## What the exercise asks
Make an exact copy of the lines from the one containing "At what coordinates" through the end of the records below, and leave out every picture.

Supplied information START

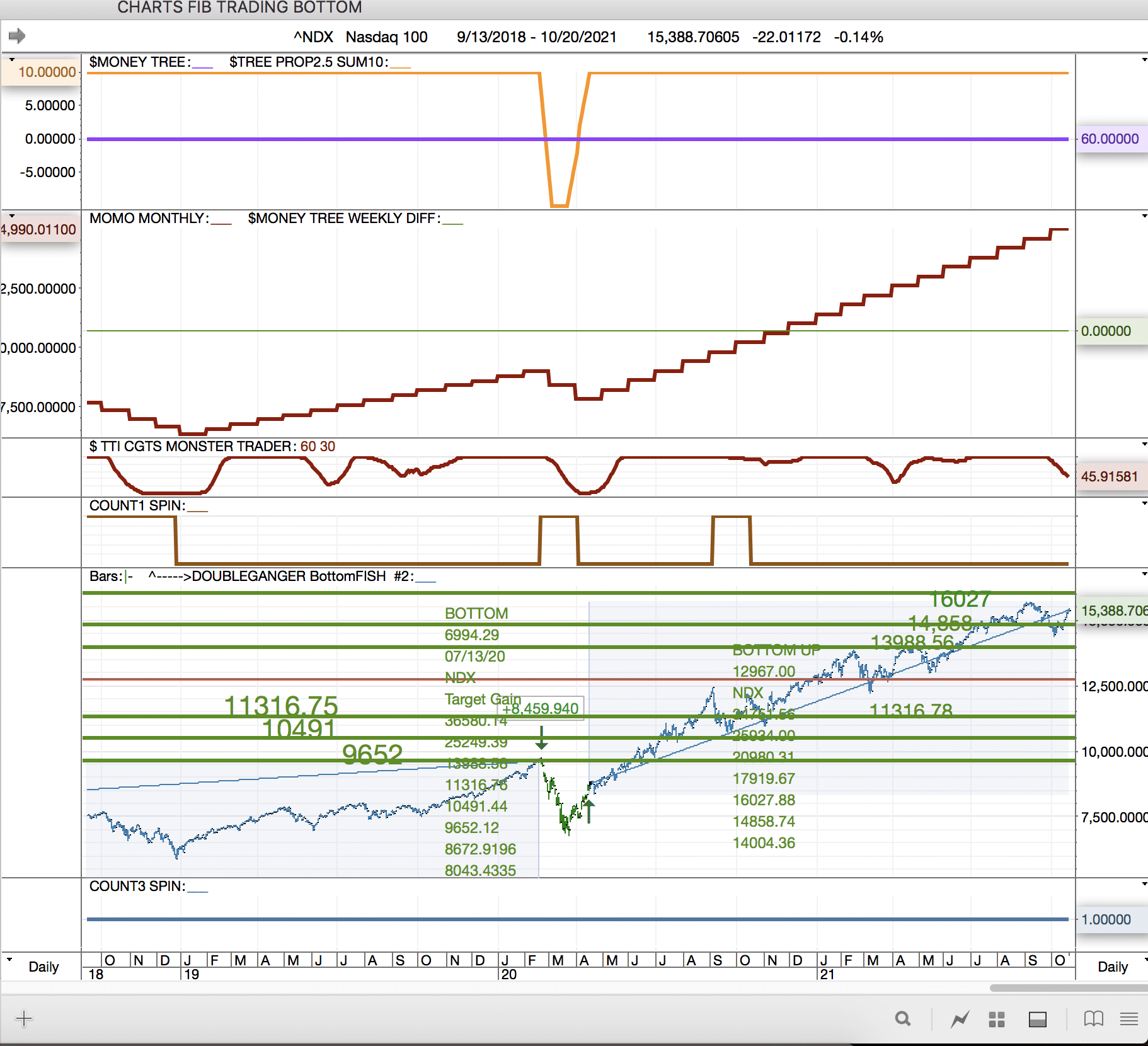Viewport: 1148px width, 1046px height.
Task: Open the magnifying glass search tool
Action: [902, 1019]
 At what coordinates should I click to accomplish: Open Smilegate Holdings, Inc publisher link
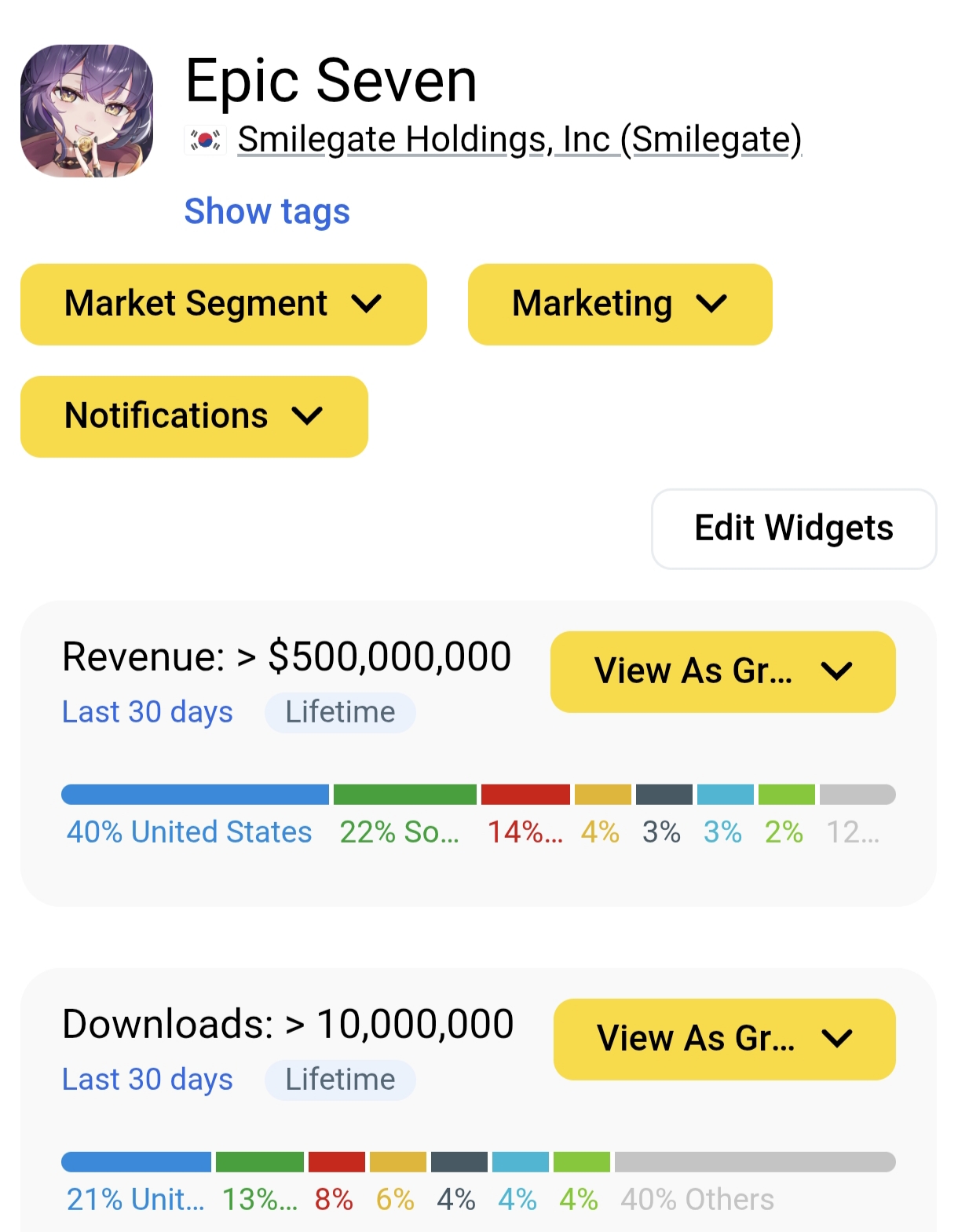[519, 140]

Supplied information END

## Solution
 At what coordinates should I click to accomplish: Open Smilegate Holdings, Inc publisher link
[519, 140]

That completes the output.